Could you give up technology for a day? According to new research, for many, doing so causes similar withdrawals to those seen in drug addiction.

Could you give up technology for a day? According to new research, for many, doing so causes similar withdrawals to those seen in drug addiction.

Many know that certain drugs, like cannabis and MDMA, rarely cause dependence or addiction, and can be enjoyed responsibly by the vast majority of the population. However, there are some pretty nasty, hard drugs out there that no one should touch, and can be incredibly addictive, even just after a small amount. Heck, there are everyday drugs out there, like nicotine and caffeine, which can cause severe addiction, and burden users with the withdrawals that go with them. Well, according to new research, technology is the latest “drug,” with technology withdrawals being very similar to drug cravings.

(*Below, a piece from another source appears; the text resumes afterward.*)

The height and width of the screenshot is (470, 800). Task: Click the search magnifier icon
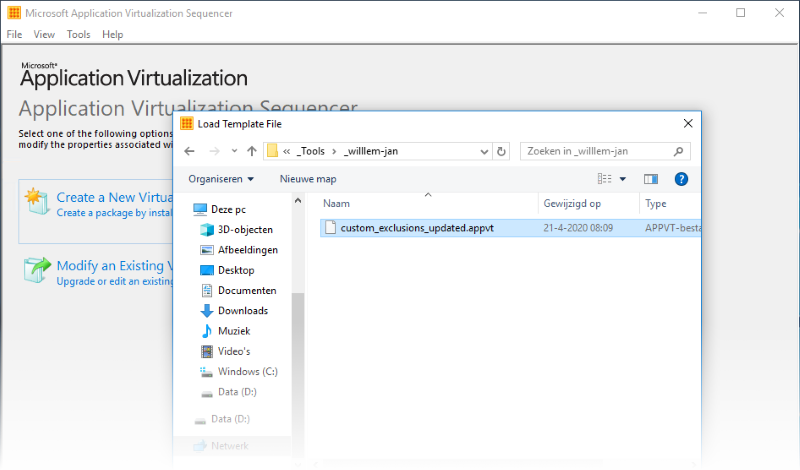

GIVE UP YOUR TECH FOR A DAY? APPARENTLY IT IS HARDER THAN IT SEEMS

Researchers from the University of Maryland, USA, asked students from across the globe to give up all their tech for a day, and write how they felt about – including emotional and physical responses. Participants were allowed to use a landline phone and read books, as these do not count as tech. The participants were gathered from 10 countries, including the US, UK, and China. It was found that out of the 1000 participants, the vast majority simply couldn’t voluntarily do it.

Only 21 percent said they felt a benefit from completely unplugging their lives. The many hundreds left all used extremely similar words to describe how they were feeling, writing words like fretful, confused, restless, panicked, lonely, paranoid, jittery, and nervous.

One in five had symptoms so severe, they have been described as akin to serious drug withdrawals.

It is a scary thought, yet technology is ingrained in many of our lives. When it comes to cannabis, scientists generally agree, the chances of developing even a mild dependence is extremely rare, yet the same cannot be said about the phone in your pocket. Perhaps politicians should be looking at the impact of social media, and being connected 24/7, instead of bashing a relatively harmless plant.